Brief: Return the material exactly. Every line must stay as it is.

= = = =

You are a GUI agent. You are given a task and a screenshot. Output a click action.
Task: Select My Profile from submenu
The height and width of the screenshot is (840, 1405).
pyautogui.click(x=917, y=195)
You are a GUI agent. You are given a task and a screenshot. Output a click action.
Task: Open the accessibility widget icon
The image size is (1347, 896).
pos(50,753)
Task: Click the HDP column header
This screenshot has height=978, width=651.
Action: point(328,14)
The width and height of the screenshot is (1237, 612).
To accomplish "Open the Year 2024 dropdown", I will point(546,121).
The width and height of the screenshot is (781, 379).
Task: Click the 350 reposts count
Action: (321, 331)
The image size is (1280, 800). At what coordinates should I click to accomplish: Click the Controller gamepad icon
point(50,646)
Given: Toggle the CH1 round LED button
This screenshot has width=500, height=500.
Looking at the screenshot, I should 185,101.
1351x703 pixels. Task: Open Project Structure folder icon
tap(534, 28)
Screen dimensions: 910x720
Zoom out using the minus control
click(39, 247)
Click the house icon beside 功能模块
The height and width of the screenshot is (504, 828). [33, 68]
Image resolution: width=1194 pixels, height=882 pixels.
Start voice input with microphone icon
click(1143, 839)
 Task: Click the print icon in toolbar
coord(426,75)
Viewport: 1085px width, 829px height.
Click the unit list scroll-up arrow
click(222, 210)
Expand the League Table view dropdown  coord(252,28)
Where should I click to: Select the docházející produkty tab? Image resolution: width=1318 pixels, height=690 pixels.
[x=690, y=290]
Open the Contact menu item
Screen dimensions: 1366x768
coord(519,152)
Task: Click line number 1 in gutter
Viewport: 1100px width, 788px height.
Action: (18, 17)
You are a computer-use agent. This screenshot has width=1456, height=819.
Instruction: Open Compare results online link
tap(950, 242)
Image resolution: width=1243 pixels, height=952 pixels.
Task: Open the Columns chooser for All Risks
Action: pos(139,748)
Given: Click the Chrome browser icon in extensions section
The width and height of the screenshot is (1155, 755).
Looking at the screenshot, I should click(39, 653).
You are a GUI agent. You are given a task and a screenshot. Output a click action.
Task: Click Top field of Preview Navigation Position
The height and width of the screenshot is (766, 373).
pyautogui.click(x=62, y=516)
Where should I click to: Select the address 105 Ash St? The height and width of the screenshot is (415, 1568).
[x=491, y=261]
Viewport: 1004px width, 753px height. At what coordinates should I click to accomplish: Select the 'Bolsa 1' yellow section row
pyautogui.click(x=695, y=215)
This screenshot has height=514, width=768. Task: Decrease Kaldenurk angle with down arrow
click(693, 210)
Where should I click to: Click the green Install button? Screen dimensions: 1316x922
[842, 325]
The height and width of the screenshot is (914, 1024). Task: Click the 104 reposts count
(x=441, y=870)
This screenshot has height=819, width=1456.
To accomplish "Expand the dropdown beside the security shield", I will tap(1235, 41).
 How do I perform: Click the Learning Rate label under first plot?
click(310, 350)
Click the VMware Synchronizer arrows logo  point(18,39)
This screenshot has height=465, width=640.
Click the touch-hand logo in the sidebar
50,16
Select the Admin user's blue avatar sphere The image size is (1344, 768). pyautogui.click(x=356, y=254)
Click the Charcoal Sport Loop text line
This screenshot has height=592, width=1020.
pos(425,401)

= = = =

Answer for this exercise:
You are a GUI agent. You are given a task and a screenshot. Output a click action.
Task: Select My Profile from submenu
The height and width of the screenshot is (840, 1405).
pyautogui.click(x=917, y=195)
You are a GUI agent. You are given a task and a screenshot. Output a click action.
Task: Open the accessibility widget icon
The image size is (1347, 896).
pos(50,753)
Task: Click the HDP column header
This screenshot has height=978, width=651.
Action: point(328,14)
The width and height of the screenshot is (1237, 612).
To accomplish "Open the Year 2024 dropdown", I will point(546,121).
The width and height of the screenshot is (781, 379).
Task: Click the 350 reposts count
Action: (321, 331)
The image size is (1280, 800). At what coordinates should I click to accomplish: Click the Controller gamepad icon
point(50,646)
Given: Toggle the CH1 round LED button
This screenshot has width=500, height=500.
Looking at the screenshot, I should 185,101.
1351x703 pixels. Task: Open Project Structure folder icon
tap(534, 28)
Screen dimensions: 910x720
Zoom out using the minus control
click(39, 247)
Click the house icon beside 功能模块
The height and width of the screenshot is (504, 828). [33, 68]
Image resolution: width=1194 pixels, height=882 pixels.
Start voice input with microphone icon
click(1143, 839)
 Task: Click the print icon in toolbar
coord(426,75)
Viewport: 1085px width, 829px height.
Click the unit list scroll-up arrow
click(222, 210)
Expand the League Table view dropdown  coord(252,28)
Where should I click to: Select the docházející produkty tab? Image resolution: width=1318 pixels, height=690 pixels.
[x=690, y=290]
Open the Contact menu item
Screen dimensions: 1366x768
coord(519,152)
Task: Click line number 1 in gutter
Viewport: 1100px width, 788px height.
Action: (18, 17)
You are a computer-use agent. This screenshot has width=1456, height=819.
Instruction: Open Compare results online link
tap(950, 242)
Image resolution: width=1243 pixels, height=952 pixels.
Task: Open the Columns chooser for All Risks
Action: pos(139,748)
Given: Click the Chrome browser icon in extensions section
The width and height of the screenshot is (1155, 755).
Looking at the screenshot, I should click(39, 653).
You are a GUI agent. You are given a task and a screenshot. Output a click action.
Task: Click Top field of Preview Navigation Position
The height and width of the screenshot is (766, 373).
pyautogui.click(x=62, y=516)
Where should I click to: Select the address 105 Ash St? The height and width of the screenshot is (415, 1568).
[x=491, y=261]
Viewport: 1004px width, 753px height. At what coordinates should I click to accomplish: Select the 'Bolsa 1' yellow section row
pyautogui.click(x=695, y=215)
This screenshot has height=514, width=768. Task: Decrease Kaldenurk angle with down arrow
click(693, 210)
Where should I click to: Click the green Install button? Screen dimensions: 1316x922
[842, 325]
The height and width of the screenshot is (914, 1024). Task: Click the 104 reposts count
(x=441, y=870)
This screenshot has height=819, width=1456.
To accomplish "Expand the dropdown beside the security shield", I will tap(1235, 41).
 How do I perform: Click the Learning Rate label under first plot?
click(310, 350)
Click the VMware Synchronizer arrows logo  point(18,39)
This screenshot has height=465, width=640.
Click the touch-hand logo in the sidebar
50,16
Select the Admin user's blue avatar sphere The image size is (1344, 768). pyautogui.click(x=356, y=254)
Click the Charcoal Sport Loop text line
This screenshot has height=592, width=1020.
pos(425,401)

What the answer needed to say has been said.